* [PROBLEM TO WORK ON] List each line of the data in which the string "will" appears.

* [Dataset records]
........

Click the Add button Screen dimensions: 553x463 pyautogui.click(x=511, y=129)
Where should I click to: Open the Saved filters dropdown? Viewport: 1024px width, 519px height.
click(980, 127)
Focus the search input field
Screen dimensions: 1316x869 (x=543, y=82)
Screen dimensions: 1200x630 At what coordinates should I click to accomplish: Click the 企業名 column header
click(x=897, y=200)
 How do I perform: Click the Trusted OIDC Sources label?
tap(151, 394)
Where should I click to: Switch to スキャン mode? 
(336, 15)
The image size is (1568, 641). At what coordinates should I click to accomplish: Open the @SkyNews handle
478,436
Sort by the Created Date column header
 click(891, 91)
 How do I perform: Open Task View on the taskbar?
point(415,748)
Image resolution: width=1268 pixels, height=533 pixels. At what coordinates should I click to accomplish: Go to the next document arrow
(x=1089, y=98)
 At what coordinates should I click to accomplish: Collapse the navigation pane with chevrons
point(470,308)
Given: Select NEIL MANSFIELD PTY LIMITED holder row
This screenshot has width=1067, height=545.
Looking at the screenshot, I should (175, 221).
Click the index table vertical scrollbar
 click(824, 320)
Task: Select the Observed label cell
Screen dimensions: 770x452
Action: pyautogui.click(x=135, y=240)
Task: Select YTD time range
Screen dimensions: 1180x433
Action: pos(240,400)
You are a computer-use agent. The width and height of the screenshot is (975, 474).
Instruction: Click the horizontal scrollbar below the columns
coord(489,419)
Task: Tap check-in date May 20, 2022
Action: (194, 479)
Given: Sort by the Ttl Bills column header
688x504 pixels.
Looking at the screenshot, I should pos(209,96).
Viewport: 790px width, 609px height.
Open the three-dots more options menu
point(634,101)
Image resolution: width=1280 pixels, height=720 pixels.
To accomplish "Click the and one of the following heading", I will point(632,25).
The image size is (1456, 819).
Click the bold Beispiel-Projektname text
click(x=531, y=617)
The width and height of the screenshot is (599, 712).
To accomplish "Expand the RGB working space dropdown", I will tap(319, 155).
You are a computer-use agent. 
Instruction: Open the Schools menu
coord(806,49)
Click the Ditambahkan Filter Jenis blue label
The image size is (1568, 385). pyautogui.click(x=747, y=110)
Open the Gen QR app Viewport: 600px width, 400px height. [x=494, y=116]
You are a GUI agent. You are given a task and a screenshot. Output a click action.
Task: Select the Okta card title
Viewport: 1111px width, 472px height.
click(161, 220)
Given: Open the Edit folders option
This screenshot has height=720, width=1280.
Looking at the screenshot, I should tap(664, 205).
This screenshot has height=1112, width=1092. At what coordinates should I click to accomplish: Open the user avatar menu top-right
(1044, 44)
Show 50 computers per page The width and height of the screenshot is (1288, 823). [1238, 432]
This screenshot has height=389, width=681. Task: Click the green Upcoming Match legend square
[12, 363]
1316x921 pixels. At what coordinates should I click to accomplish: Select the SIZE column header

........

* [ANSWER TO THE PROBLEM]
To accomplish "Click the and one of the following heading", I will point(632,25).
To accomplish "Expand the RGB working space dropdown", I will tap(319, 155).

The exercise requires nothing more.